Need to quickly edit/crop/resize an image for publishing to web, social media? Here are some on and offline image editing tools I use/have tried:
Photoshop is great, has many uses and advanced features, but for more efficient (and free!) working with, and publishing digital images , there are plenty of online and offline options.
As highlighted during a session at the recent news:rewired digital journalism conference, Pixlr is a fast and efficient option for making quick adjustments and saving, I’m referring here to Pixlr Express (there is a more advanced fuller version Pixlr Editor – essentially an online Photosop-esque clone), screenshot below. It’s pretty quick, edits also are snappy, and be in and out in a couple of minutes. For me it’s usually for web and social media publishing, so mostly cropping, resizing, a bit of sharpening and on my way.
Mobile apps are available for both versions – I’d also highly recommend them – see Pixlr mobile apps for Google Play and iOS. See also: a guide to Pixlr Express on Gizmo’s Freeware ‘Edit Your Photos Like a Pro’
One advantage of the full-fat Pixlr Editor is you can sign-up using a Google account and edit and share saved images via GMail to Picasa, flickr or Facebook which may fit some workflows – tip via Nick Summers of The Next Web at news:rewired.
— Catherine O’Connor (@journochat) February 20, 2014
Other online options include Fotor, although a little slower, still provides basic editing and more advanced tools.
Photoshop itself has an online Express Editor, again, not as quick as Pixlr in my experiences, and can only output as JPEGs, but has a good set of editing tools and effects.
For more advanced work, without the expense of Photoshop, try GIMP (GNU Image Manipulation Program) a free piece of software for photo retouching, image composition and image authoring. (via Dan Thornton @badgergravling)

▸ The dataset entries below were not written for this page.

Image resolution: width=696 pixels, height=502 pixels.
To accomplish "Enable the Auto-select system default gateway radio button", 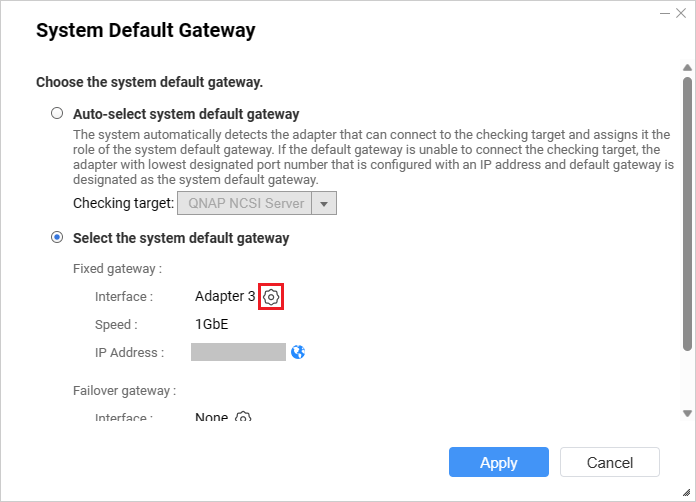I will (57, 113).
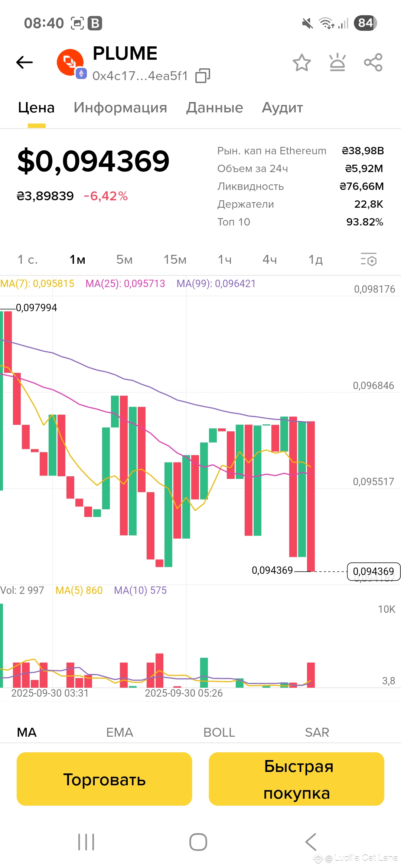Open the Информация tab
The height and width of the screenshot is (868, 401).
click(x=120, y=108)
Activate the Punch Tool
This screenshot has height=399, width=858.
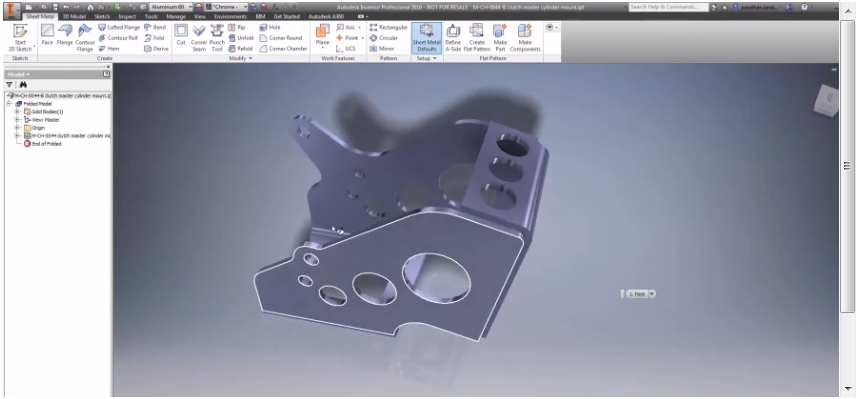pyautogui.click(x=217, y=37)
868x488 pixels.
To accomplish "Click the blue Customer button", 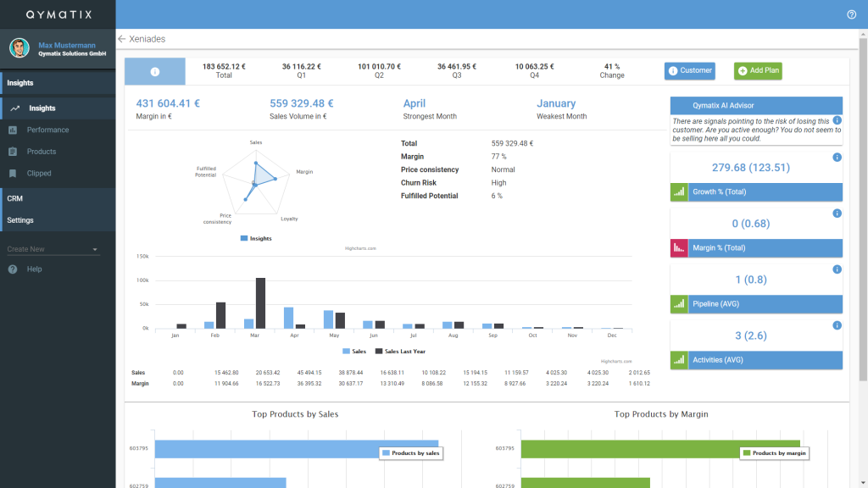I will pyautogui.click(x=690, y=71).
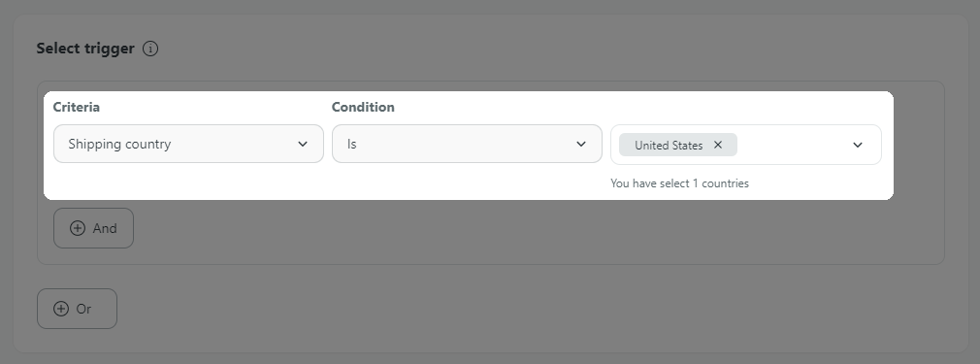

Smashing Magazine has some Handy Tweaks To Make GIMP Replace Photoshop.
For cloud storage, sharing and more sedate editing and image management, Picasa (naturally linked with Google+ now) has always been a solid (and free) performer. Plenty of editing tool enhancements recently to beef up its offering.

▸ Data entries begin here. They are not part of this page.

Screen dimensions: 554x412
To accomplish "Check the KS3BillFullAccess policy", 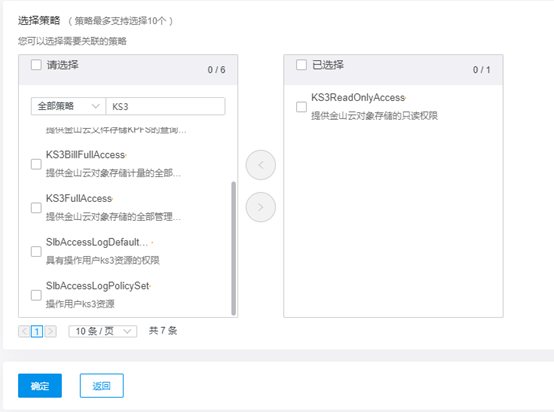I will pyautogui.click(x=36, y=164).
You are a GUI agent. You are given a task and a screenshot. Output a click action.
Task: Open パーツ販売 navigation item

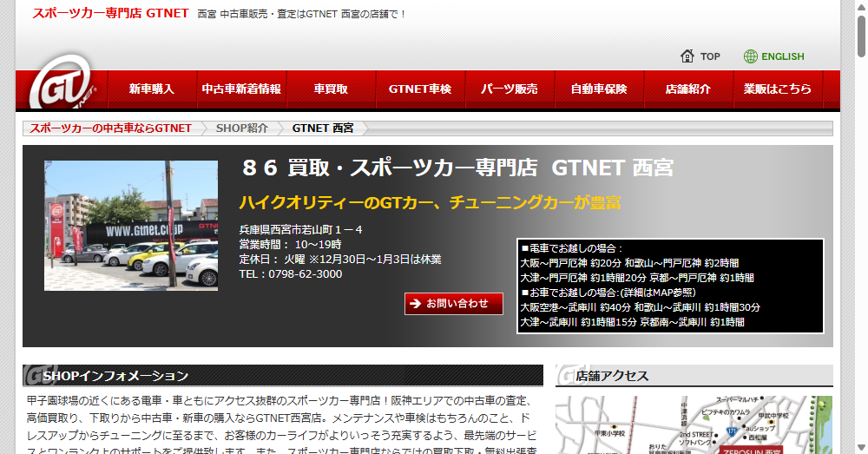(x=510, y=89)
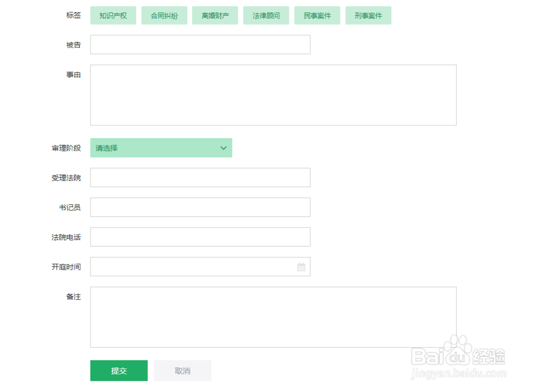Click the Baidu 经验 watermark logo
Image resolution: width=536 pixels, height=392 pixels.
point(457,355)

A great, small, efficient tool for screengrabs or image editing – very efficient, with a simple toolset for basic edits, I’ve literally been using it most days at work for several years. Either screengrab or locate an image file, drag the image onto the floating desktop toolbar to edit. You can save out as GIF, JPEG, PCX, PNG, TGA, TIFF and PDF formats.

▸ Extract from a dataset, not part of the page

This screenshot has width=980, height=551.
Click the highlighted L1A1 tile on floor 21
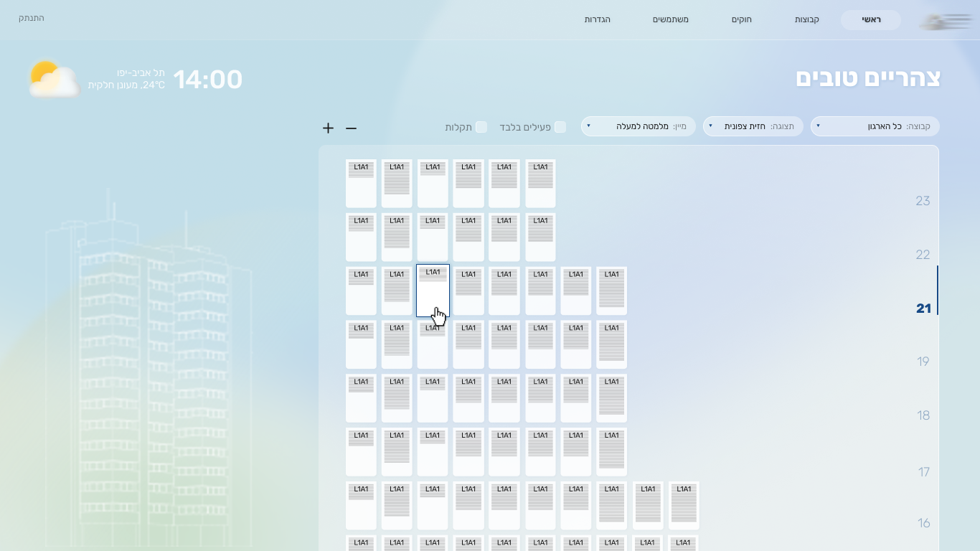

I find the text overlays/annotations are a useful addition. I have it installed to a USB for use on the go, only a small program file.
Update, 17 November 2014: a great collection here from Ed Walker, Five free image editing tools for journalists: Useful for creating social media graphics, batch resizing and more
Includes, Pixlr, as well as useful tools for collaging, putting shareable, social-friendly graphics together and a batch processing tool.